**WRITTEN INSTRUCTION 1:** Rewrite the surf report passage starting with "Friday, June 28, 2019" and going on through "sets towards SD.", putting "waiting" in place of "patience".
**WRITTEN INSTRUCTION 2:** In the surf report, how warm will the water get this weekend?

**DOCUMENT EXCERPT:**
Friday, June 28, 2019

THE Surf Report


I'm activating the Emergency Boardriding System. God bless America! 

SURF:
Whoever said patience is a virtue obviously didn't surf. I'm not a big fan of small swells and overcast conditions (but who is), so it's been a pleasure to watch the forecast models this past week and finally see the potential for solid surf. But before I get too far ahead of myself, let's talk about the surf for the upcoming weekend. We've got a little background SW/NW for waist high+ surf today (and better towards the OC from the SW swell). For tomorrow the NW windswell will pick up a touch to the waist high+ range with chest high sets towards SD. 


And on Sunday, tropical storm Alvin may give the OC some chest high sets. The good news is that we'll have plenty of sun once the morning low clouds burn off and because of that, our water temps will warm up to the high 60's. Not the biggest surf this weekend but we'll finally have great weather and warm water.

**SOURCE DATA:**
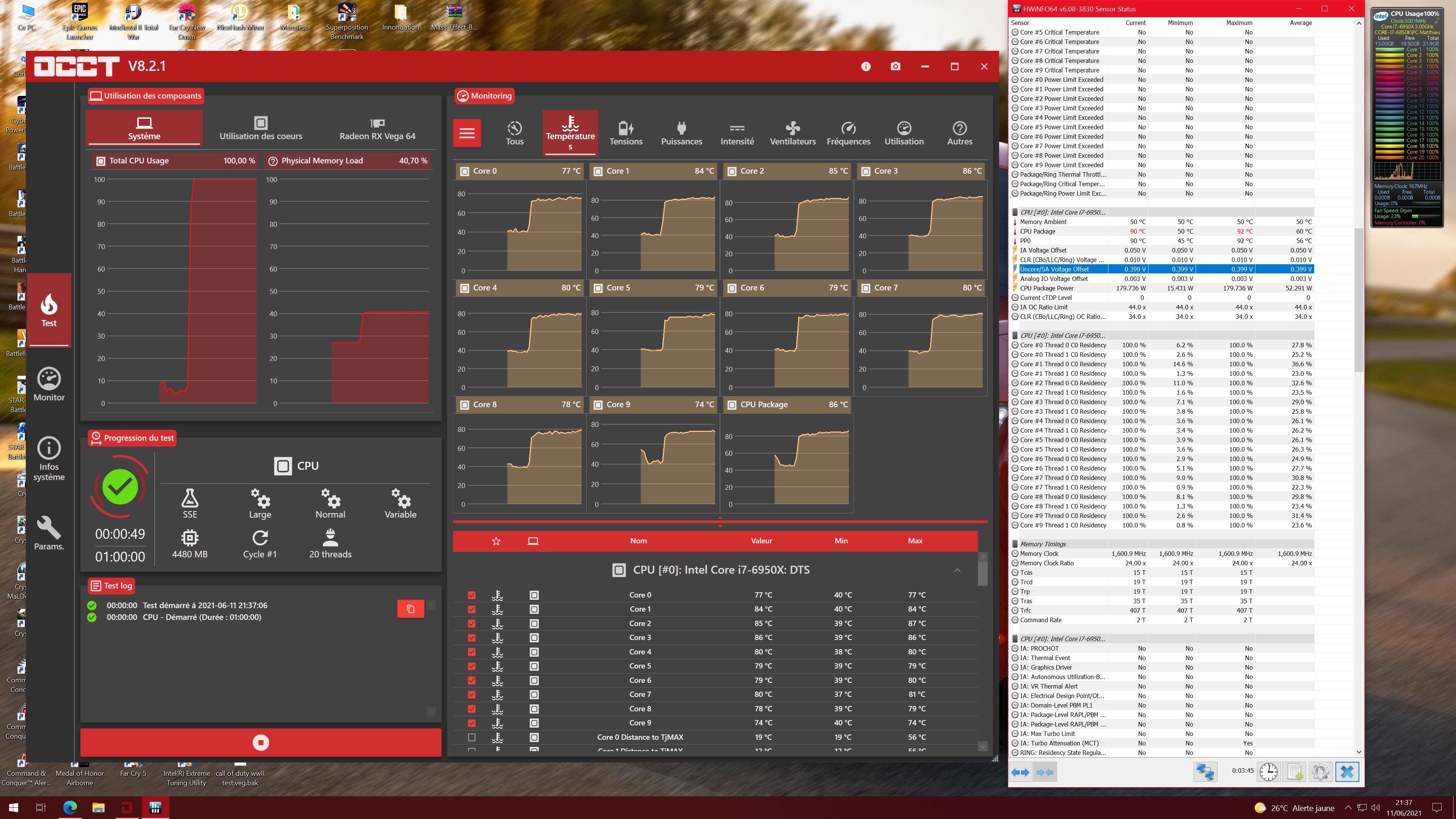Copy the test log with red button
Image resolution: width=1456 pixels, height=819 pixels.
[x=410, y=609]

**TASK SOLUTION 1:**
Friday, June 28, 2019

THE Surf Report


I'm activating the Emergency Boardriding System. God bless America! 

SURF:
Whoever said waiting is a virtue obviously didn't surf. I'm not a big fan of small swells and overcast conditions (but who is), so it's been a pleasure to watch the forecast models this past week and finally see the potential for solid surf. But before I get too far ahead of myself, let's talk about the surf for the upcoming weekend. We've got a little background SW/NW for waist high+ surf today (and better towards the OC from the SW swell). For tomorrow the NW windswell will pick up a touch to the waist high+ range with chest high sets towards SD.

**TASK SOLUTION 2:** Into the high 60's.